Systemic CD4 cytotoxic T cells improve protection against PRRSV-1 transplacental infection.

Abstract

Porcine reproductive and respiratory syndrome virus (PRRSV) is one of the major swine pathogens causing reproductive failure in sows. Although modified-live virus (MLV) vaccines are available, only partial protection against heterologous strains is produced, thus vaccinated sows can be infected and cause transplacental infection. The immune effector mechanisms involved are largely unknown. The present study investigated the role of cytotoxic lymphocytes, including cytotoxic T cells (CTL), NKT, and NK cells, from blood in preventing PRRSV-1 transplacental infection in vaccinated primiparous sows (two doses vaccinated).
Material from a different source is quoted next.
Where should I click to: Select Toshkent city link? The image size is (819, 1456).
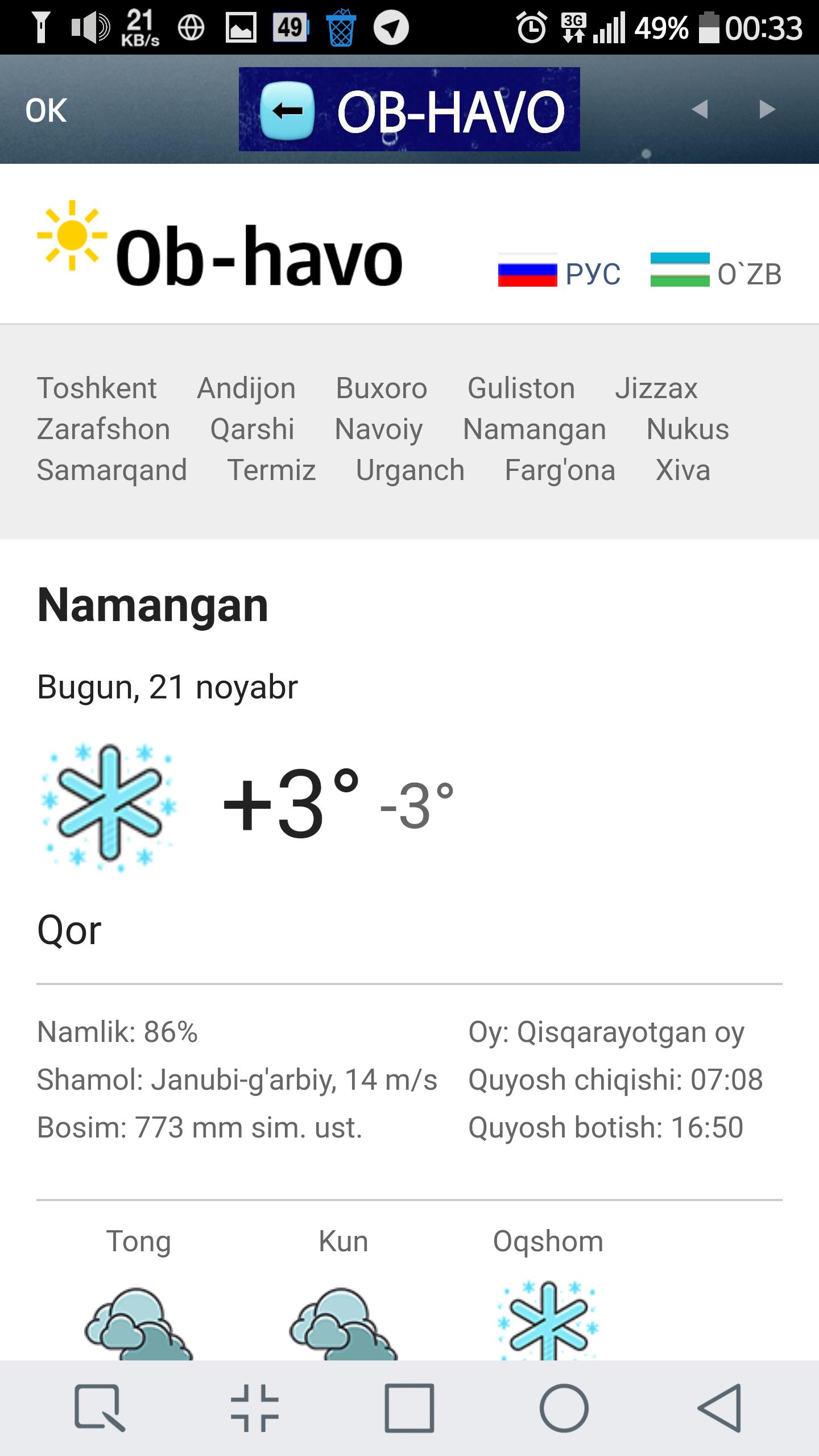[97, 388]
Sows from a PRRSV-1 unstable farm were bled just before the last month of gestation (critical period for transplacental infection), then followed to determine whether sows delivered PRRSV-1-infected (n=8) or healthy (n=10) piglets. After that, functions of CTL, NKT, and NK cells in the two groups of sows were compared. No difference was found through cell surface staining. But upon in vitro re-stimulation with the circulating field virus, sows that delivered healthy piglets displayed a higher frequency of virus-specific CD107a+ IFN-γ-producing T cells, which accumulated in the CD4+ compartment including CD4 single-positive (CD4 SP) and CD4/CD8α double-positive (CD4/CD8α DP) subsets. The same group of sows also harbored a higher proportion of CD107a+ TNF-α-producing T cells that predominantly accumulated in CD4/CD8α double-negative (CD4/CD8α DN) subset. Consistently, CD4 SP and CD4/CD8α DN T cells from sows delivering healthy piglets had a higher virus-specific proliferative response. Additionally, in sows that delivered PRRSV-1-infected piglets, a positive correlation of virus-specific IFN-γ response with average Ct values of umbilical cords of newborn piglets per litter was observed. Our data strongly suggest that CTL responses correlate with protection against PRRSV-1 transplacental infection, being executed by CD4 T cells (IFN-γ related) and/or CD4/CD8α DN T cells (TNF-α related).